Report each line of the data below in which "computer" appears.

Input for this task
▬▬▬▬▬▬

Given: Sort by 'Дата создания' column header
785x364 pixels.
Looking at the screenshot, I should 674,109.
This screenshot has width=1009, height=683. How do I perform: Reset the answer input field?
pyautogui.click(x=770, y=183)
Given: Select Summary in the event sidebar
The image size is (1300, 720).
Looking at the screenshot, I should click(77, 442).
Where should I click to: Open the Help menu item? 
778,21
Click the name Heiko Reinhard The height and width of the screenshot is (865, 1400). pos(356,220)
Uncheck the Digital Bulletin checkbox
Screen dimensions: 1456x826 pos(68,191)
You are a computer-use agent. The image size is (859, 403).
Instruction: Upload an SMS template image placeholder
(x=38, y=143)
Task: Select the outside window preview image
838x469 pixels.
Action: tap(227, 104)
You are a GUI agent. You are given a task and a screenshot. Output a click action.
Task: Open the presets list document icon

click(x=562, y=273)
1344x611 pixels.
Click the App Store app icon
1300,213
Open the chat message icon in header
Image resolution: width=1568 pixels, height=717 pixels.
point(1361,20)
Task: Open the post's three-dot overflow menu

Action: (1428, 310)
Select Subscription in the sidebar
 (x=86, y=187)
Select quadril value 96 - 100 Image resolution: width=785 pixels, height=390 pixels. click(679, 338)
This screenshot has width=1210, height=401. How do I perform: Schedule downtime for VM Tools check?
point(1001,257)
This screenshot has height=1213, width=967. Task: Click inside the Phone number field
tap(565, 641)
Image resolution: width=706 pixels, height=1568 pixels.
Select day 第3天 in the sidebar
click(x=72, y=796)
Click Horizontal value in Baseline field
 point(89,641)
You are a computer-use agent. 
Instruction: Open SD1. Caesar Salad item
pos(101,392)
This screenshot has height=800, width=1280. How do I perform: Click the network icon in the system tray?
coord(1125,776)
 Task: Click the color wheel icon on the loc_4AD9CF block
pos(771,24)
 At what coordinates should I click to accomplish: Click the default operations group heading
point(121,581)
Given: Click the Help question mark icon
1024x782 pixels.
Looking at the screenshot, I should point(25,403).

▬▬▬▬▬▬

Output
You are a computer-use agent. The image size is (859, 403).
You are a computer-use agent. 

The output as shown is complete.